• [Problem requirements]: Check the material that follows for the word "button" and say how many lines contain it, with no other words.

• [Supplied material]:
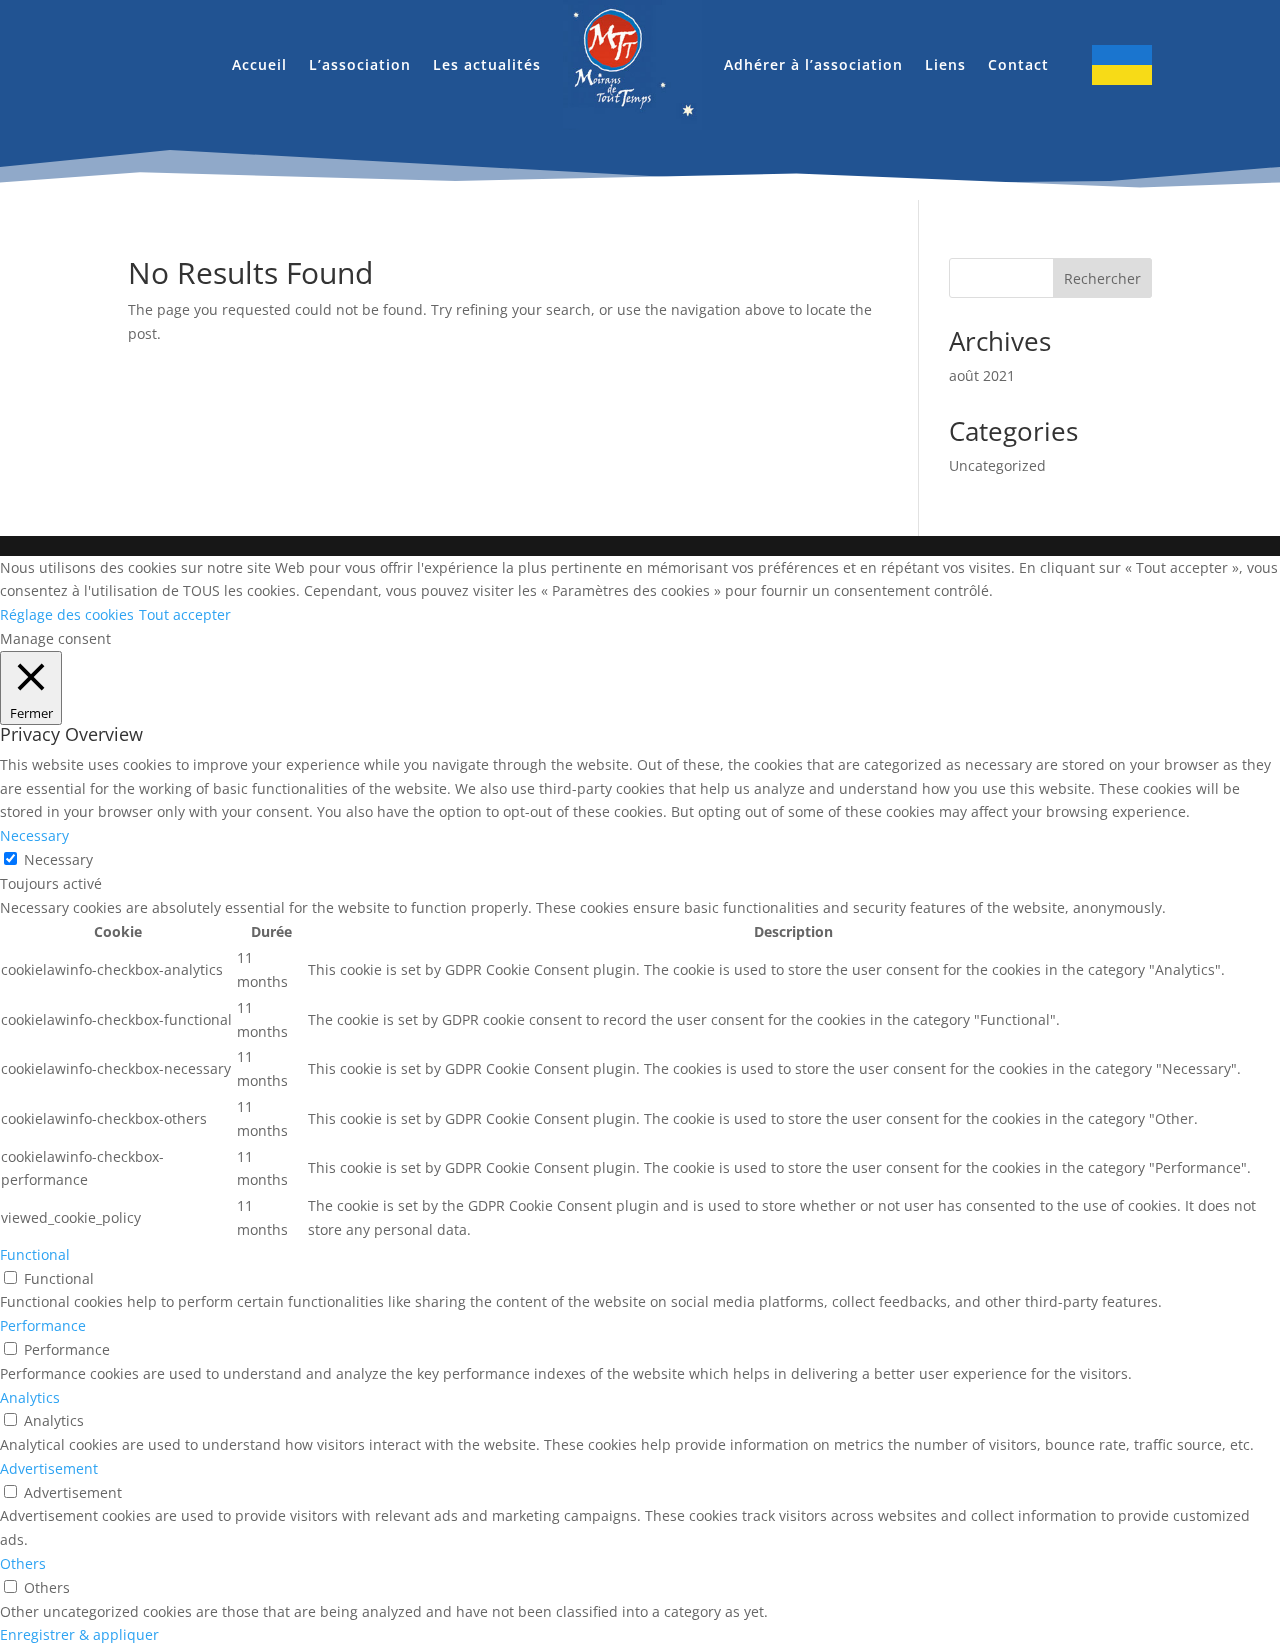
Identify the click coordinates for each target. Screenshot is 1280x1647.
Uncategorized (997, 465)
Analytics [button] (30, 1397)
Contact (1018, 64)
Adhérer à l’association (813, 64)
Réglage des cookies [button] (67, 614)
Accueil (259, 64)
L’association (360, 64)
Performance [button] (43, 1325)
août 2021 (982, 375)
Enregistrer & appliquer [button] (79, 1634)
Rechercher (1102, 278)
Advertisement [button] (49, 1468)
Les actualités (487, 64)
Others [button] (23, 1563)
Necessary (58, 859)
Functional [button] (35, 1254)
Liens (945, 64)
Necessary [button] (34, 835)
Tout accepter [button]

• [Solution]: 9